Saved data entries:
▼▼▼

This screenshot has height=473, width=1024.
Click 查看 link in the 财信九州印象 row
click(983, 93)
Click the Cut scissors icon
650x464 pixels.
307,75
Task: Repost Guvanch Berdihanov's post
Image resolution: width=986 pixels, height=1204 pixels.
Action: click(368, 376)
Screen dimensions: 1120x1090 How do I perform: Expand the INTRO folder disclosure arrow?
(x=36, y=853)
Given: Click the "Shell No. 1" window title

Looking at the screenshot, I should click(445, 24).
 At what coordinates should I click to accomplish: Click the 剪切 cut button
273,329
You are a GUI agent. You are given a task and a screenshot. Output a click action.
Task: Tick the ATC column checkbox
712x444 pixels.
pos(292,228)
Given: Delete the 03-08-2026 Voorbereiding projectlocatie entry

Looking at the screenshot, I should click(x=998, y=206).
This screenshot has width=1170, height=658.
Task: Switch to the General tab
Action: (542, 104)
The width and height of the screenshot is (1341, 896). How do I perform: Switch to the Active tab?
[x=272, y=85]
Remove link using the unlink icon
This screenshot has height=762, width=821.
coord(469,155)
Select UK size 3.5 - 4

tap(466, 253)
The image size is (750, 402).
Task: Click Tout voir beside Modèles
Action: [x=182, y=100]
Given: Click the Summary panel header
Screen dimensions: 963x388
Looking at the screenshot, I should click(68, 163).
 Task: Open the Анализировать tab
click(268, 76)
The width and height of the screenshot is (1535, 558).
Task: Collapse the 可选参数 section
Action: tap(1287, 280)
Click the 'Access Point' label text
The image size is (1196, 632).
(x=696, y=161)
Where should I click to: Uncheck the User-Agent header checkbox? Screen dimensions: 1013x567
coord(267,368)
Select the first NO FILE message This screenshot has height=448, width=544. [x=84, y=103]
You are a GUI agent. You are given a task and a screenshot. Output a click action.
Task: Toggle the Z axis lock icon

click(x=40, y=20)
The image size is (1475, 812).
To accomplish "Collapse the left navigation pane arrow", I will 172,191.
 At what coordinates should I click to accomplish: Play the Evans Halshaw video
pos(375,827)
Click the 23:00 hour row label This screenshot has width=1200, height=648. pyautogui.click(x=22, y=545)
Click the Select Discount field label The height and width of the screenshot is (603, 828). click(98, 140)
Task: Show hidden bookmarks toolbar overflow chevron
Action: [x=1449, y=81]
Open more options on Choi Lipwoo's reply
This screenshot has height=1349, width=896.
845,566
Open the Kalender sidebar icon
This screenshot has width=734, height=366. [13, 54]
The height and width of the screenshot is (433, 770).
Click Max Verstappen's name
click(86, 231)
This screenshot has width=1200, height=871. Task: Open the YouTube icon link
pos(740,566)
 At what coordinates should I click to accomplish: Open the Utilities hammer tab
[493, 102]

▲▲▲

Set out exactly the run of lines that begins at the line holding "Where should I" and ends at the last line of the data.

Where should I click to: Uncheck the User-Agent header checkbox? Screen dimensions: 1013x567
coord(267,368)
Select the first NO FILE message This screenshot has height=448, width=544. [x=84, y=103]
You are a GUI agent. You are given a task and a screenshot. Output a click action.
Task: Toggle the Z axis lock icon

click(x=40, y=20)
The image size is (1475, 812).
To accomplish "Collapse the left navigation pane arrow", I will 172,191.
 At what coordinates should I click to accomplish: Play the Evans Halshaw video
pos(375,827)
Click the 23:00 hour row label This screenshot has width=1200, height=648. pyautogui.click(x=22, y=545)
Click the Select Discount field label The height and width of the screenshot is (603, 828). click(98, 140)
Task: Show hidden bookmarks toolbar overflow chevron
Action: [x=1449, y=81]
Open more options on Choi Lipwoo's reply
This screenshot has height=1349, width=896.
845,566
Open the Kalender sidebar icon
This screenshot has width=734, height=366. [13, 54]
The height and width of the screenshot is (433, 770).
Click Max Verstappen's name
click(86, 231)
This screenshot has width=1200, height=871. Task: Open the YouTube icon link
pos(740,566)
 At what coordinates should I click to accomplish: Open the Utilities hammer tab
[493, 102]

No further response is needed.